The project's specific objectives include:

  • Developing a regional platform for marginalized informal/precarious workers in South and Southeast Asia comprising workers and/or their organisations in a participatory, 'bottom-up' process.
  • Facilitating an enabling environment by sensitizing and fostering a supportive network of stakeholders and propelling local and regional ownership and visibility.
  • Conducting participatory action research and generating an evidence-base on alternative modes of organising and their benefits in terms of agency, participation and access to rights.

 
The underpinning message of the project is that rights of informal workers must be recognised and their agency facilitated. Workers are agents of change and are better equipped to bring about fundamental improvements in their lives if they are able to organise into democratic, sustainable and representative organisations with self-leadership, and to use these organisations to build collective voice and bargain for their rights with employers, employers' organisations and government stakeholders.

BIICL's role in the project is to provide international and comparative law analysis to support the work of the platforms which will be developed in each of the countries, at the sub-regional level and eventually at the regional level. On the basis of this analysis, BIICL has developed and delivered capacity-building materials and sessions for the platforms and project partners on workers' rights and on the relevant international legal frameworks that enable their protection, including ILO Conventions and UN human rights frameworks.

To date, BIICL's contributions to the work of the project have included:

  • Developing several informational handouts on key labour rights issues, as well as a number of briefing notes on legislative instruments and policy developments.
  • Establishing and running a helpdesk for project partners and representatives of grassroots organizations to raise questions or concerns relevant to issues of international law.
  • Delivering annual training sessions for local grassroots partners and civil society representatives on issues of relevance to the project, including the rights of informal workers in the gig economy and business and human rights.
  • Undertaking an extensive comparative research exercise on challenges, issues and promising practices in the regulation of the gig economy.
  • Co-producing knowledge about workers' rights, violations and organising with local grassroots partners through ongoing communication with those partners and supporting the relaying of that knowledge to power holders.

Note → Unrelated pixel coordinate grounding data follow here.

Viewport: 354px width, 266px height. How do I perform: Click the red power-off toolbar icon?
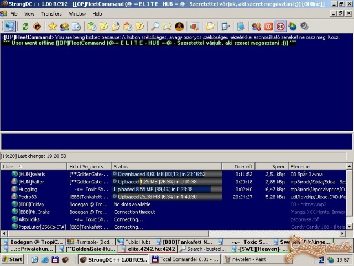(268, 26)
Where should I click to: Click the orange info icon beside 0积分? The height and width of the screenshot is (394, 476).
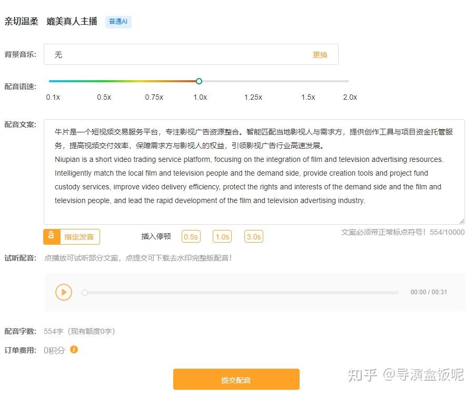pyautogui.click(x=74, y=349)
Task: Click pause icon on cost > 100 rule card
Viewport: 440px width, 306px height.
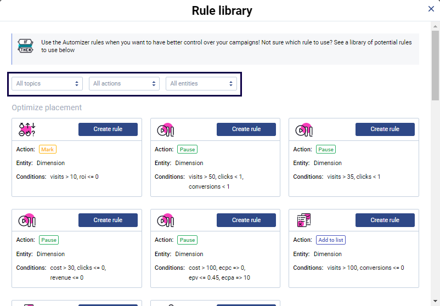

The methodology includes desk research and legal analysis, consultation with country-specific grassroots partners and with regional or international experts, surveys for mapping the needs and challenges of marginalized worker populations, and participatory action research for evidence-based generation.

One subset of workers of particular interest for the project is those operating in the gig economy, and specifically workers offering services through digital labour platforms. As a result of the difficulties in defining the nature and bounds of the relationship between digital labour platforms and workers and the varied conditions under which they carry out work, gig workers face numerous unique challenges and issues in securing favourable working conditions, realising their rights at work and organising and engaging in collective action. These challenges and issues, as well as the various measures adopted to overcome and address them, are the subject of a research project undertaken by BIICL as part of its contribution to the broader GLP-Power project.

This project is made possible through the generous support of the United States Agency for International Development (USAID).